One can ponder whether it is good not to think about negative sides of the past anymore. Am I repressing bad memories? Pushing them away? Or is it simply choosing not to address these fiddlets of thoughts clambering through my mind, instead letting them find a place to float down to like a feather in the sky?

I do not believe it is bad what I’m doing. I’m happy, and thinking back of the past is not something I might enjoy (aside from, obviously, the good memories). When talking about “past” I’m referring to the lesser nice things prior to the aforementioned two years. Thinking back about last year isn’t something I do a lot, either, but, seeing as my memories are happier there in general, it does happen more often (does that make sense?).

Anyway, the reason this topic came up was because my parents were given parts of video of their children on tape, on DVD, from when we were young.

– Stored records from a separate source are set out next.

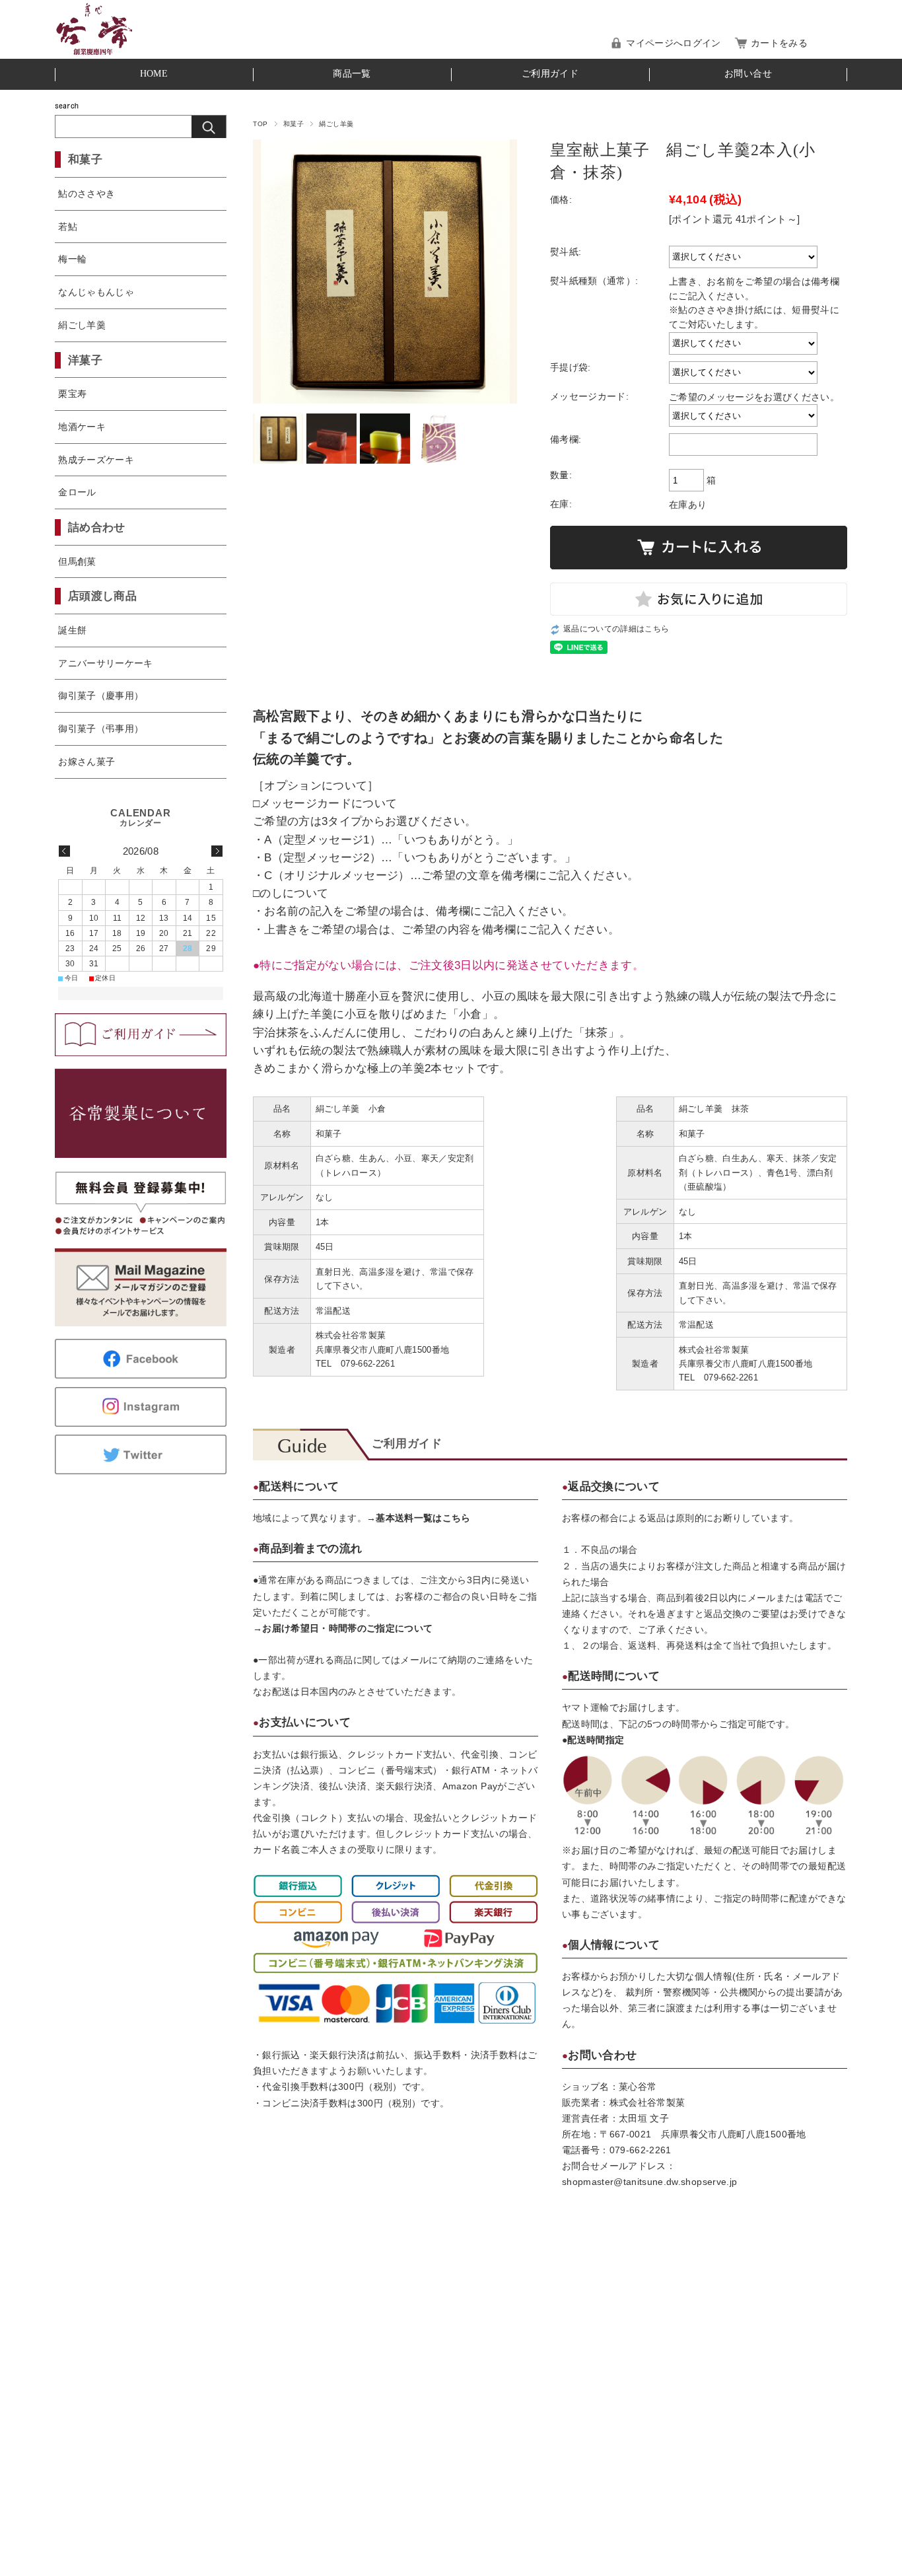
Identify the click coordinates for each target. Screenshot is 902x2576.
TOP (260, 123)
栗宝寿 (72, 393)
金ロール (77, 492)
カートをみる (779, 43)
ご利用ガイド (550, 74)
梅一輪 (72, 259)
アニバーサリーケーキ (105, 663)
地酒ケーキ (82, 426)
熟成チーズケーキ (96, 459)
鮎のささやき (86, 193)
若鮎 (67, 226)
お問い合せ (748, 74)
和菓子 (293, 123)
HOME (154, 74)
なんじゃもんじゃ (96, 292)
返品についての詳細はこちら (616, 628)
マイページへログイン (673, 43)
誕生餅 (72, 630)
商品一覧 (351, 74)
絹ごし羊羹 (336, 123)
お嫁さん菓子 (86, 761)
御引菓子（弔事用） (100, 728)
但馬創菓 (77, 561)
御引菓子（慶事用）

They watched it last night and during dinner the topic came up. They really enjoyed it, which is very nice. I told them I don’t watch it anymore (nor my photo album) because it makes me feel sad, uneasy, uncomfortable, bad. I see myself at a young age and what I want to do at that moment is to tell her that everything is going to be okay. That’s something I rather doubted when I was a child. I can read it on my (as a child) face sometimes, what I must’ve been thinking (whether consciously or not). I guess it reminds me of my unhappyness, of how I felt, of things that happened. Of how I didn’t understand so many things.

I thought it might be something to write about in my blog. I could say more about it but I’d rather not think more about it or become any more specific in case I show this to anyone I don’t know all that well.